Note: I received a free galley of this book from the author in exchange for an honest review.
Finding Mr. Right promises to bypass the dumb rules, sugarcoated fluff, and shaming tactics that most dating books provide, and provide simple, honest advice to improve your dating life. And it certainly delivers. This book is straightforward and practical, and the author’s voice is caring, but never patronizing. (And it includes funny but thought-provoking statements, like, “Don’t be a food toddler,” which amused me probably more than it should have.)
The book emphasizes that Mr. Right is not real–no one will fit all your requirements. Instead, you should focus on lasting qualities like communication and kindness. With that focus in mind, the chapters cover self-love, desperation, intelligence, peace, authenticity, a healthy body, and giving back. Each is an aspect a single woman should look at in her own life and attempt to improve.

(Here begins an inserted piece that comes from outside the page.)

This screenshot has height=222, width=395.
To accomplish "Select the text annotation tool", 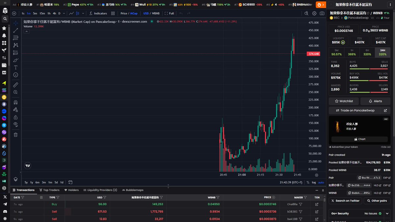I will pyautogui.click(x=15, y=67).
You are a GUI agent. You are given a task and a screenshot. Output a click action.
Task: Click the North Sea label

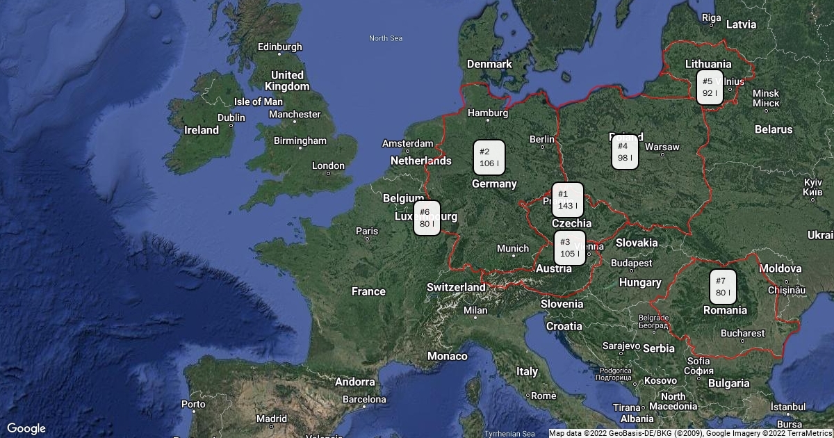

This book uses research from actual psychologists, including Brene’ Brown, which really impressed me. It’s not just a slapped-together guidebook on the dating world. There is some real psychology going on here. Each chapter ends with activities for self-care and self-knowledge, including journaling, which I also loved.
If you’re thrown off by my rating for a book I claim to have really enjoyed, please be assured–the only problem I had with this book isn’t really a problem. I just can’t relate to it very deeply, because I’m not dating. I can’t claim to be an expert at dating (you can ask me for the story of how I met my husband if you’re interested), but if I was still dating, this would be the book I would want by my side. It doesn’t tell you “what he wants” or “how to keep him interested.” Instead, this handbook gives you the opportunity to know and care for yourself better, and find a guy you love along the way. Sweet, practical, and straightforward–if you’re dating, give this book a try.